The Nigerian National Petroleum Corporation (NNPC), has raised an alarm over prevalent low grade and contaminated AGO, otherwise called diesel, offered at discounted prices in parts of the Country.
The warning is contained in a report by NNPC Retail Limited Managing Director, Sir Billy Okoye, on Friday advising motorists to be wary of the off-spec products.
Okoye stated that the warning became necessary because the low grade, contaminated diesel was harmful to machines and the environment.
He assured consumers that NNPC Retail Limited was dealing only in premium, high-quality products in the interest of Nigerian motorists and users.

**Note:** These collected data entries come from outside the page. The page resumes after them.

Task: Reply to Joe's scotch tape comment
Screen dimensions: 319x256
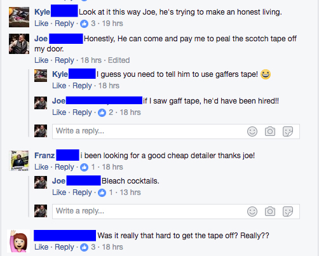Action: [x=64, y=60]
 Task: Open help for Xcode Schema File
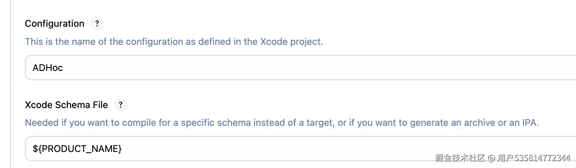pyautogui.click(x=121, y=105)
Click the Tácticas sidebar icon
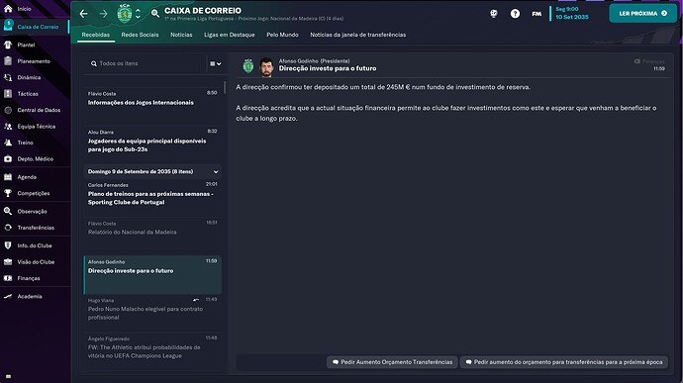 click(x=8, y=94)
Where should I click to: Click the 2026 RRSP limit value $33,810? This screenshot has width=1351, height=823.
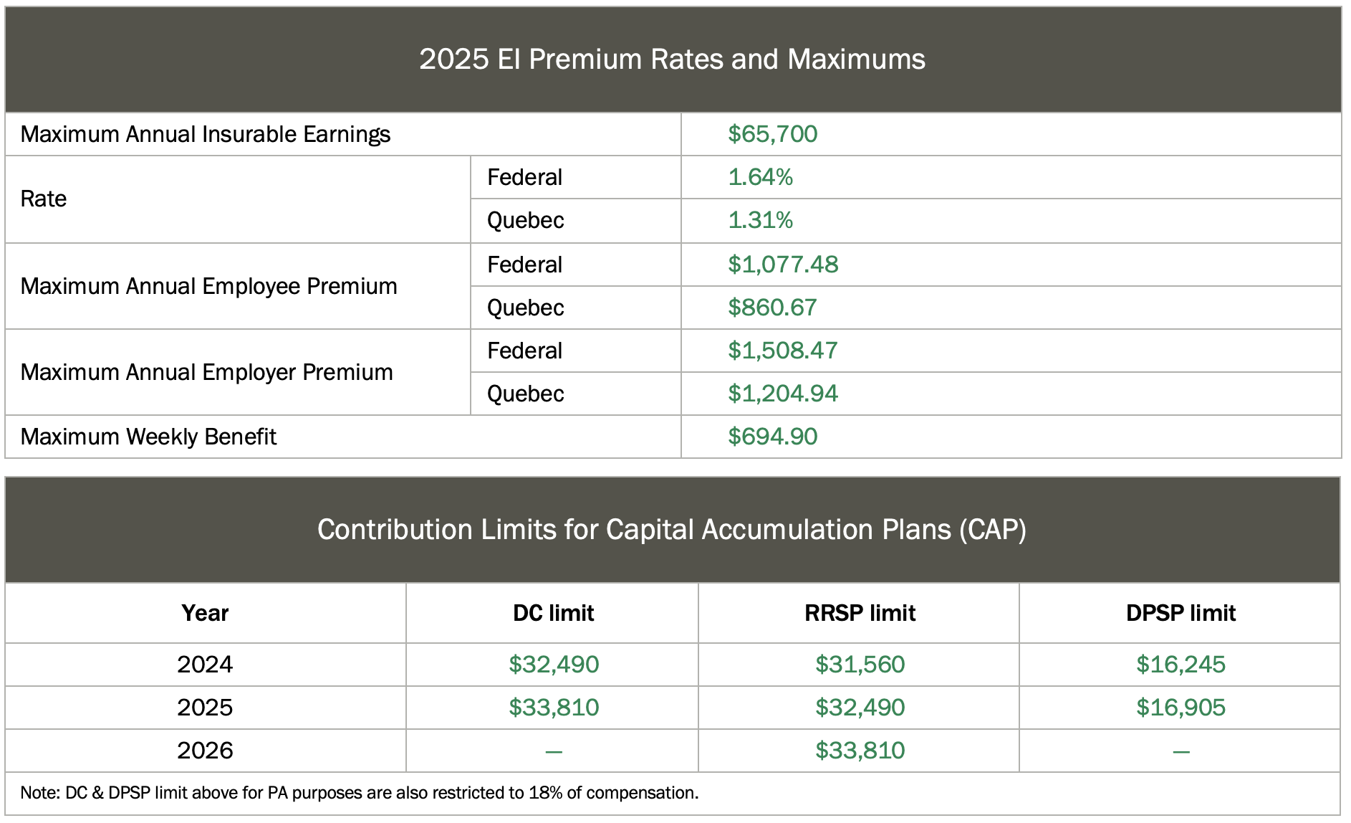(x=860, y=751)

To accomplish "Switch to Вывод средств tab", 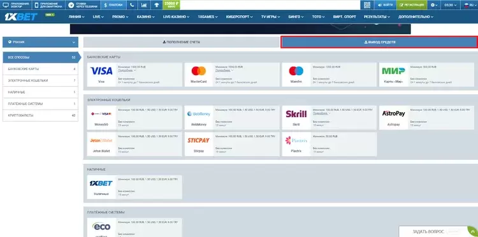I will point(379,42).
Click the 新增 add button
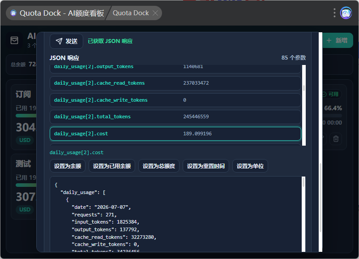Image resolution: width=359 pixels, height=259 pixels. (x=338, y=40)
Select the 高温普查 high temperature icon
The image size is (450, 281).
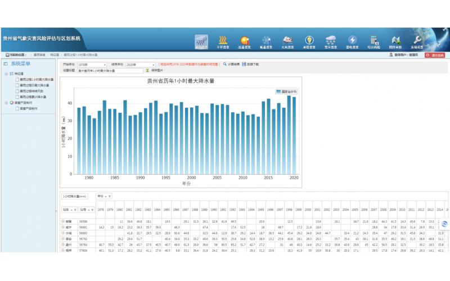click(x=244, y=41)
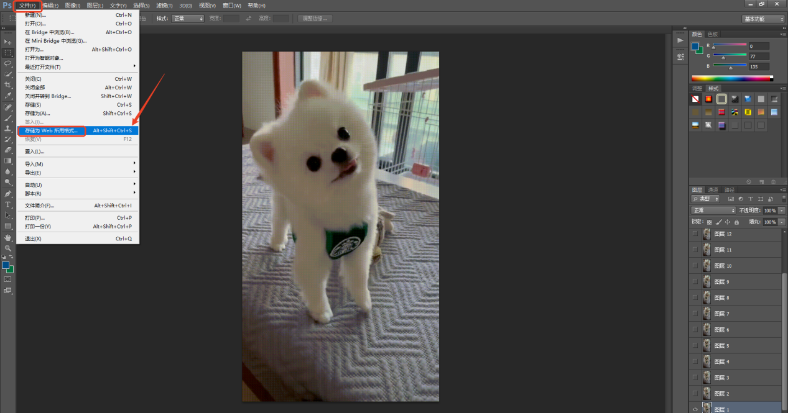Select the Lasso tool in the toolbar
This screenshot has width=788, height=413.
click(8, 63)
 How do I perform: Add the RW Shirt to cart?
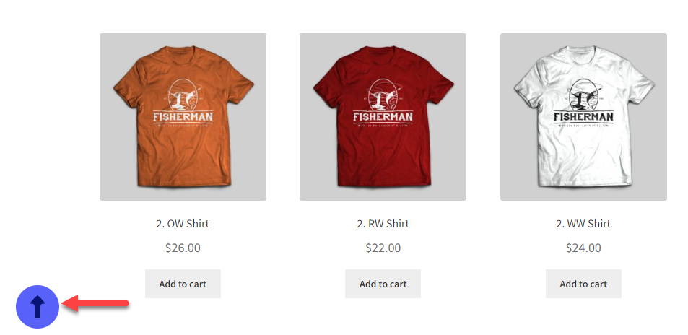pos(383,284)
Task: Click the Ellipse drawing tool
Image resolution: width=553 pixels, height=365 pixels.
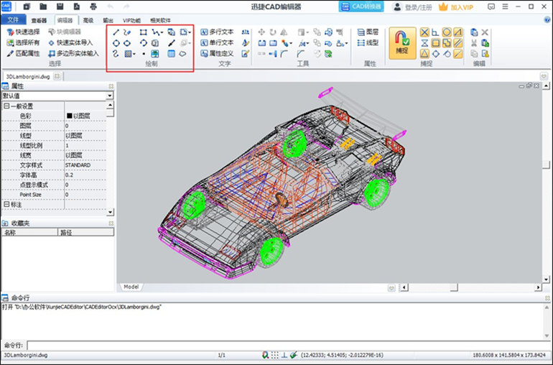Action: point(127,43)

He urged consumers to patronise the company’s stations where the quality of their products was assured.
As a deregulated product, diesel is also imported by other major and independent marketers in the Country.
Meanwhile, the Corporation says it is taking measures to bring down cost of crude oil production to 10 dollars per barrel or below.
The Corporation’s Chief Operating Officer (COO), Ventures and Business Development, Mr Roland Ewubare, said this in a statement issued by the corporation in Abuja, on Friday.
The statement said that Ewubare spoke as a guest speaker at a TV programme in Abuja.
He explained that terrain peculiarity was an important factor in determining cost, arguing that issues such as pipeline vandalism and crude oil theft, among others, were some of the factors peculiar to the Nigeria terrain that increased crude oil production cost in the country.
He, however, stated that NNPC was looking very closely at such variable as logistics, security and transportation with a view to reducing cost of production to 10 dollars and below per barrel.
He disclosed that much had been done over the years in the area of reducing contracting cycle which used to be a major factor responsible for high cost of production.
He added that the National Petroleum Investment Management Services (NAPIMS) achieved a six-month contracting cycle under him as Group General Manager.
Amidst speculations of non-compliance by some countries with the production cuts agreed upon by the Organisation of the Petroleum Exporting Countries (OPEC) and its non-member allies, he affirmed that Nigeria was in full compliance with the agreed output cuts.
He noted that reports including Nigeria on the list of non-compliant countries were not true.
Ewubare said that although Nigeria’s total production capacity was 2.3 million barrels per day (mbpd), it was currently producing only about 1.4 mbpd in compliance with the OPEC+ production quota.
He said that what made up the little extra over the 1.4 mbpd figure being bandied around for Nigeria was condensate which is usually not computed as part of production in OPEC quota.
“There’s some confusion in the market around the parameters for the production cuts.
“Nigeria has a full production capacity of about 2.3 mbpd. We are currently producing between 1.6 mbpd and 1.7mbpd.
“Our OPEC quota as a result of the cuts is about 1.4 mbpd. Condensate is not included in the computation of the cut numbers.
“So what we have is 1.4 mbpd of crude oil. The little you see above 1.4 mbpd is made up of condensate which does not count as part of the basis for assessing our OPEC quota,” he said.
It will be recalled that NNPC Group Managing Director, Malam Mele Kyari, in a recent interview said that NNPC was working assiduously to bring down the cost of crude oil production to not more than 10 dollars per barrel by 2021.